WASHINGTON – Democratic Senate candidate Rep. Tammy Duckworth, a wounded Iraq war vet, on Friday released detailed medical and military service records going back years, showing her main health issue is high blood pressure.

Indeed, Duckworth’s medical records, given by her campaign to the Chicago Sun-Times, chart her physical saga from Nov. 14, 2004, when she lost both legs and shattered her right arm after her helicopter was shot down, to the cesarean section birth of her daughter in 2014, to her last physical on July 18.

The Illinois Senate contest is unique in that Duckworth and rival Sen. Mark Kirk R-Ill., are disabled and use wheelchairs and canes.

Kirk suffered a stroke to the right brain on Jan. 21, 2012, which kept him out of the Capitol almost a full year. Kirk’s penchant for provocative statements has raised questions about his judgment.

Kirk’s campaign on Sept. 14 released a one-page letter from his brain surgeon – not his primary care physician – declaring Kirk has made a “full cognitive recovery” from his stroke. The letter also noted he has occasional halting speech, no use of an arm and limited use of a leg.

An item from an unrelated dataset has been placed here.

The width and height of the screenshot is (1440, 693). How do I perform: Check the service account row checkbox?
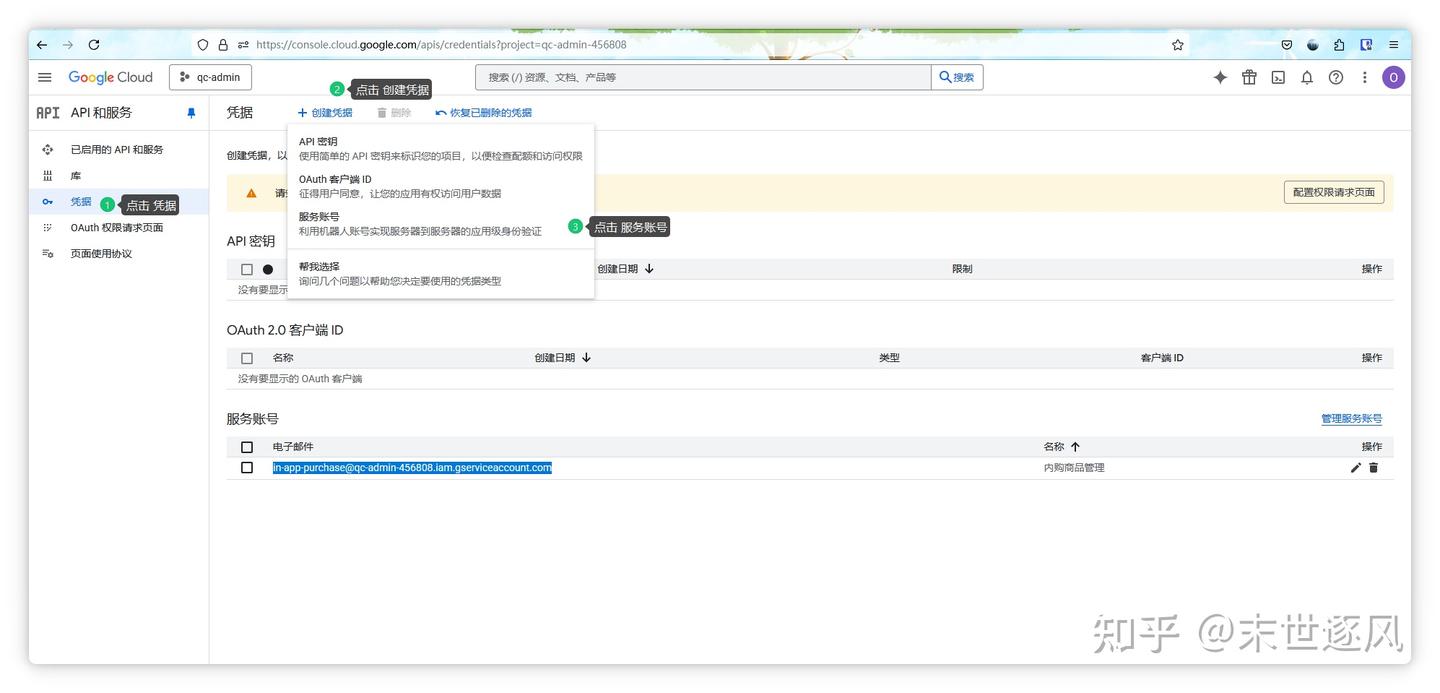pos(247,467)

Kirk, 57, did not volunteer results from his last physical, or offer a report with his vital signs and lab results, or a list of medications, if any, he was taking.

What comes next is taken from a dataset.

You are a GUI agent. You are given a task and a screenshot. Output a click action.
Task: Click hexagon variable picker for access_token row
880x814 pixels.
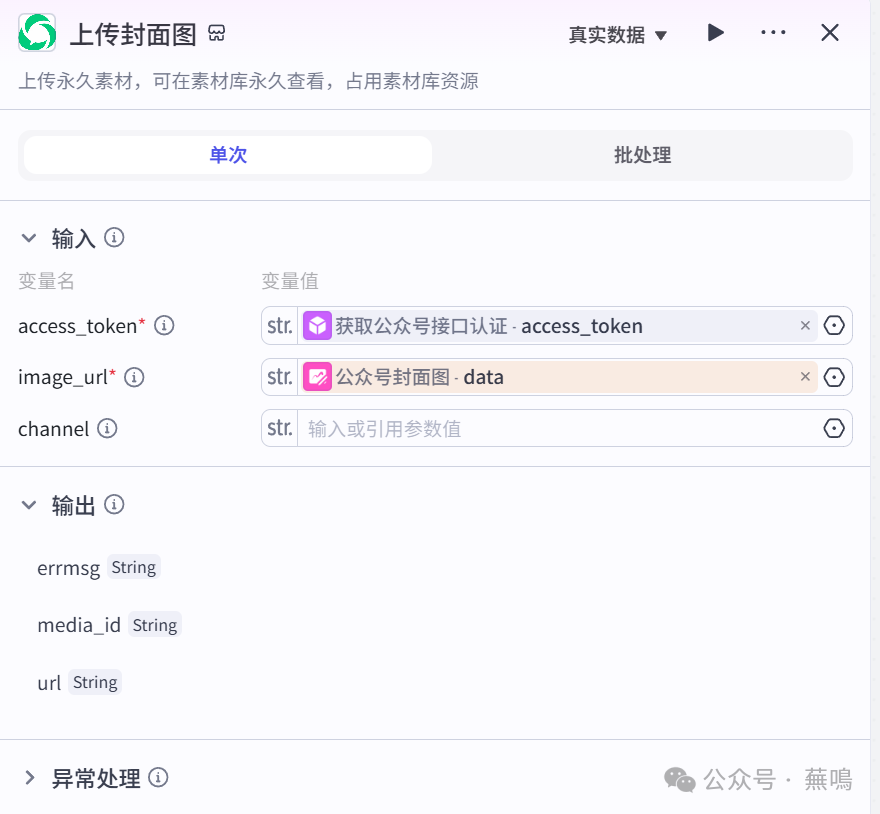point(834,326)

Duckworth is a clear contrast with Kirk on the candor and transparency front with the disclosure of 215 pages of official records detailing Duckworth’s time in the military as well as medical reports about her grisly injuries.

Politically, this comes as Duckworth’s team is reviving the 2010 issue of Kirk’s embellishments about his career in the Navy Reserve. Kirk’s camp is raising questions about her tenure as Director of the Illinois Department of Veterans Affairs.

Duckworth, a Hoffman Estates resident, receives her medical care at the west suburban Hines VA Hospital.

Though Duckworth suffered a horrendous trauma in 2004, her 2016 physical exam reveals no serious issues. Duckworth, who walks using prosthetics, has, according to the medical reports, at times felt phantom leg and foot pain.

Duckworth’s recovery was powered by her determination, with a Feb. 15, 2005 Occupational Therapy progress report noting Duckworth “continues to be very motivated, taking a lot of initiative in her care.”

According to Duckworth’s Hines medical records, as of July 18 her blood pressure was 136/74, which is considered high. Her medications consist of Labetalol, a common drug to control blood pressure and a multivitamin.

Other vital statistics: pulse rate, 67/min; respiration, 18/min; temperature 98.4 degrees F; pain level, 0; height, 66 inches; weight, 145 pounds; pulse-oximetry, 98 percent.
Duckworth’s lab results: total cholesterol, 203 mg/dL, which is listed as “high” on her report; HDL cholesterol, 59 mg/dL; LDL cholesterol, 134 mg/dL.

Duckworth was strong and healthy enough to have a baby at the age of 46. In November 2014, medical records state after starting off in labor, at some point Duckworth’s progression stopped and her daughter Abigail was born through a C-section.

Duckworth did not seek a letter from her Hines VA primary doctor summarizing her health because “we are not going to ask a federal employee to participate in the campaign. It’s not that individual’s doctor’s role,” said Duckworth spokesman Matt McGrath.

Instead, the campaign issued a letter by Dr. Stephen Ondra, a friend, a donor to Duckworth and other Democrats and former Chief Medical Officer of Northwestern Memorial Hospital. After reviewing her records, Ondra wrote Duckworth “has no medical limitations” that would prevent her service as a senator.

Of the 215 pages of records, 51 pages were Army personnel records, detailing Duckworth’s career in the Illinois National Guard and active duty service in Iraq and Kuwait.